Overview of Grammar Files

A speech grammar file contains words and phrases that the speech engine will try to recognize when the grammar file is being used. Grammar files define things such as the commands that are available to a user while they are reviewing their mail or their calendar or the names of people who are recognized by the speech engine when a caller searches the directory. Speech grammar files are first generated as files that have a .grxml extension. They are then processed into a compiled form that has a .cfg extension before they are loaded into the speech engine. However, the .cfg file is loaded into the memory of the Microsoft Exchange Speech Engine service. Therefore, there is no .cfg file that is created and saved to a disk.
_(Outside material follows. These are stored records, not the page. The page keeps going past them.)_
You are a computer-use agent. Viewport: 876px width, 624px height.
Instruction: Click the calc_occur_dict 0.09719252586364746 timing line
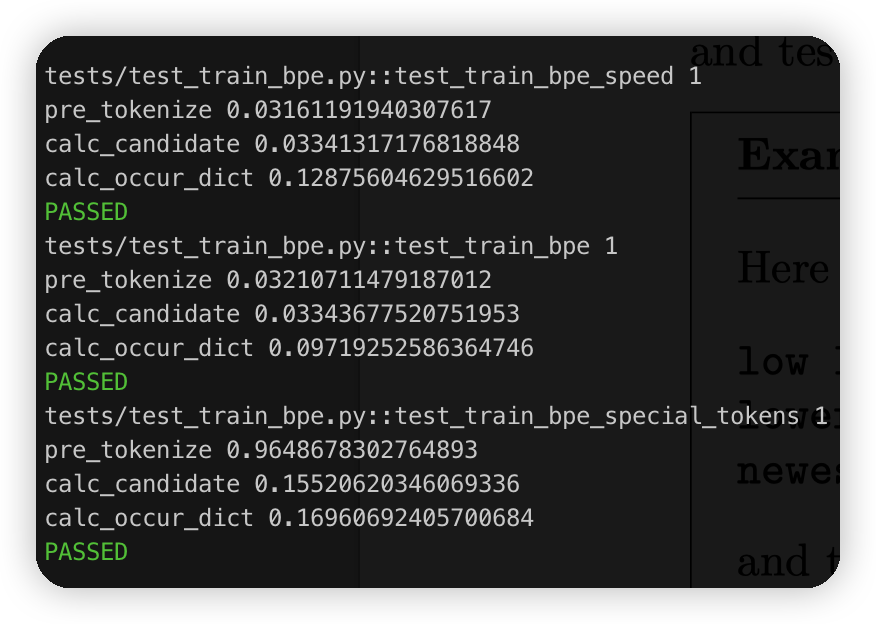click(289, 348)
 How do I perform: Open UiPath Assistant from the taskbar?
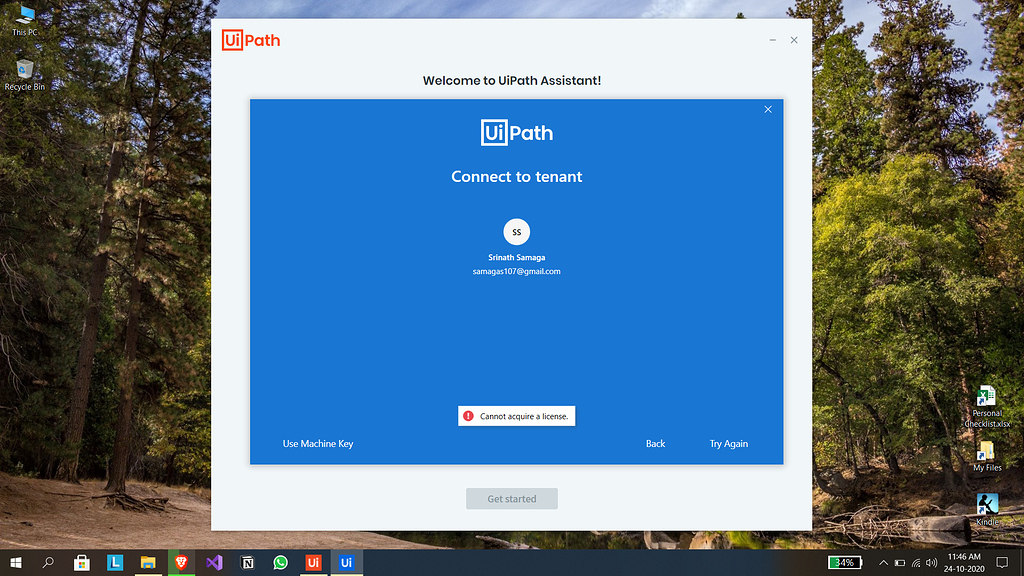click(x=346, y=562)
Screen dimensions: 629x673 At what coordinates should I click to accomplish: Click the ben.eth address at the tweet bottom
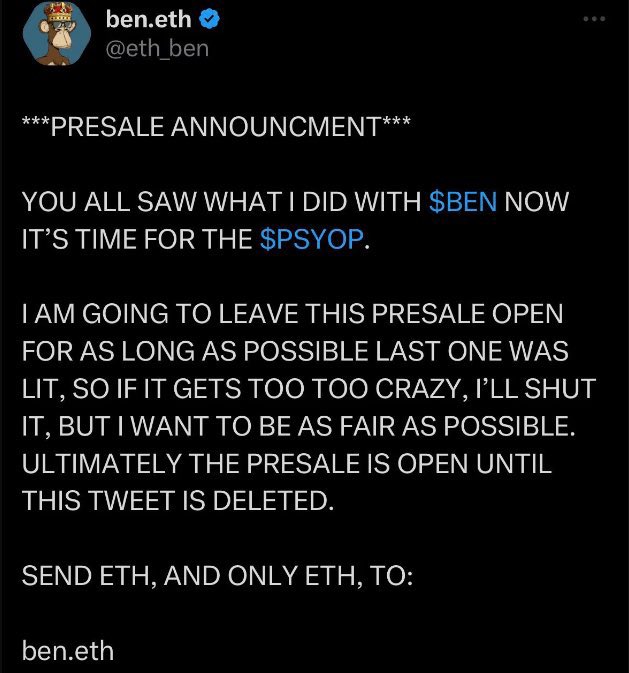tap(68, 651)

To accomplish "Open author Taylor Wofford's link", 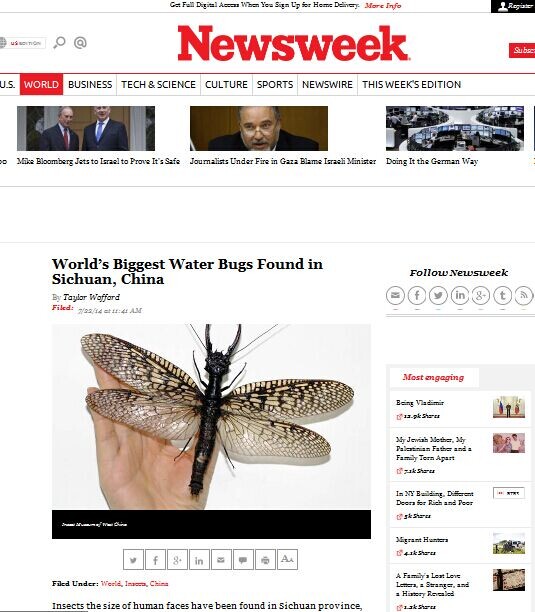I will [x=91, y=297].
Figure 1 illustrates how the grammar files are used by callers.

Figure 1   Grammar file overview

Overview of Grammar Files

Note

  If you want to locate the .grxml file that corresponds to a .cfg file, look in the event log for events that have the IDs 1040 or 1041. The event will show which .grxml file was used to produce a particular .cfg file.

Default Grammar Files

When the Unified Messaging server role is installed, many files are copied to the server. These files include the default grammar files that are used by ASR to enable the voice user interface (VUI). By default, these grammar files are installed in the \UnifiedMessaging\grammars*\<language>* folder. However, when these grammar files are used by the Unified Messaging server, they are loaded and compiled into a .cfg file by the Microsoft Exchange Speech Engine service.

The default grammar files include the following files:

  • Calendar.grxml

  • Common.grxml

  • Contacts.grxml

  • Email.grxml

  • Mainmenu.grxml

Custom Grammar Files

Several custom grammar files are created when the Unified Messaging server role is installed and then again when you create Unified Messaging objects in the Active Directory directory service and the Microsoft Exchange Unified Messaging service runs grammar generation at its scheduled time, one time each day. These grammar files contain the names of users and other objects, for example distribution lists, that are in the Active Directory. For each name there is additional data, for example an e-mail alias. This data enables the name to be associated with a unique object.

The following grammar files are created when the Microsoft Exchange Unified Messaging service runs grammar generation at the scheduled time:

  • Gal.grxml

  • <DialPlanGUID>.grxml

  • <AddressListGUID>.grxml

  • DistributionList.grxml

    Note

    UM-enabled users may not be immediately available for callers. You must either wait until the next scheduled grammar generation to occur or manually run galgrammargenerator.exe to include the UM-enabled user's name in a grammar file.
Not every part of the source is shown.